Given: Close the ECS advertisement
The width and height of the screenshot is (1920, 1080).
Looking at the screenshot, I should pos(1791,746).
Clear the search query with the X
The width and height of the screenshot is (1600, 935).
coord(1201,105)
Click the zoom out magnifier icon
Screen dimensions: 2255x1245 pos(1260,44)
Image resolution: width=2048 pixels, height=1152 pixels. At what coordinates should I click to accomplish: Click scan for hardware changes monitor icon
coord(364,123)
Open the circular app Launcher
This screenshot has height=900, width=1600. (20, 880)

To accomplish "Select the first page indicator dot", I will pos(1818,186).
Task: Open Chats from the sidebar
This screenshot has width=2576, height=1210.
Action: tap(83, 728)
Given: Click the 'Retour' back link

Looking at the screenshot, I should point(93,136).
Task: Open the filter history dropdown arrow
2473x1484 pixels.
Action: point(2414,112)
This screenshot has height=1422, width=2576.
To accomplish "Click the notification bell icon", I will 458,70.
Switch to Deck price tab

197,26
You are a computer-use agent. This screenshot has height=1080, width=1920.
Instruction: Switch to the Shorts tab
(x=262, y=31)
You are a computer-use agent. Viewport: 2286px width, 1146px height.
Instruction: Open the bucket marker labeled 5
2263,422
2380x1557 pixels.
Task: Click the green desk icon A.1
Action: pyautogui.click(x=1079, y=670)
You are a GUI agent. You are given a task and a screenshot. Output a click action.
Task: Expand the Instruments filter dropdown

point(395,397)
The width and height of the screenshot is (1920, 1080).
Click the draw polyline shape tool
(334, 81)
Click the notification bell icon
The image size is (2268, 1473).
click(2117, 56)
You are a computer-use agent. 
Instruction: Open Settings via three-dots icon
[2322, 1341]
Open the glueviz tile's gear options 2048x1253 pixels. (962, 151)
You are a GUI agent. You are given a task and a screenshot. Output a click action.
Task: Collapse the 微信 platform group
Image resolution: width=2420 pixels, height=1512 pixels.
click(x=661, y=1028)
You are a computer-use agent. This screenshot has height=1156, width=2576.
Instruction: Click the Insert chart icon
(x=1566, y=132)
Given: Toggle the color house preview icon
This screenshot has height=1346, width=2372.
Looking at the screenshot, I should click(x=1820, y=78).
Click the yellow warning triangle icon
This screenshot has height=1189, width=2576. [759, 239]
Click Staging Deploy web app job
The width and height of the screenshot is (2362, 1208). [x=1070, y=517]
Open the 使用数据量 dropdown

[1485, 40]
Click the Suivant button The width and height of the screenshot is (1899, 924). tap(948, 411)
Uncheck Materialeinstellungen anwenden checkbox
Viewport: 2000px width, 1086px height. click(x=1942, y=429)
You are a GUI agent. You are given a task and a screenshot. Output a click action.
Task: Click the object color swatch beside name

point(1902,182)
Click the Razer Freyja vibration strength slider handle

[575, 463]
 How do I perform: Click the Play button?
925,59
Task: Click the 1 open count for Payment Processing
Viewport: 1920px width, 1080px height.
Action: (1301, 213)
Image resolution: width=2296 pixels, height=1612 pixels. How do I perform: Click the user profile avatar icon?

- - -

▶ GOAL OF THE EXERCISE:
Beginning at the line containing "This screenshot has height=1346, width=2372.", output exactly each line up to and including the last line of the material above.

▶ ANSWER BOX:
This screenshot has height=1346, width=2372.
Looking at the screenshot, I should click(x=1820, y=78).
Click the yellow warning triangle icon
This screenshot has height=1189, width=2576. [759, 239]
Click Staging Deploy web app job
The width and height of the screenshot is (2362, 1208). [x=1070, y=517]
Open the 使用数据量 dropdown

[1485, 40]
Click the Suivant button The width and height of the screenshot is (1899, 924). tap(948, 411)
Uncheck Materialeinstellungen anwenden checkbox
Viewport: 2000px width, 1086px height. click(x=1942, y=429)
You are a GUI agent. You are given a task and a screenshot. Output a click action.
Task: Click the object color swatch beside name

point(1902,182)
Click the Razer Freyja vibration strength slider handle

[575, 463]
 How do I perform: Click the Play button?
925,59
Task: Click the 1 open count for Payment Processing
Viewport: 1920px width, 1080px height.
Action: (1301, 213)
Image resolution: width=2296 pixels, height=1612 pixels. How do I perform: Click the user profile avatar icon?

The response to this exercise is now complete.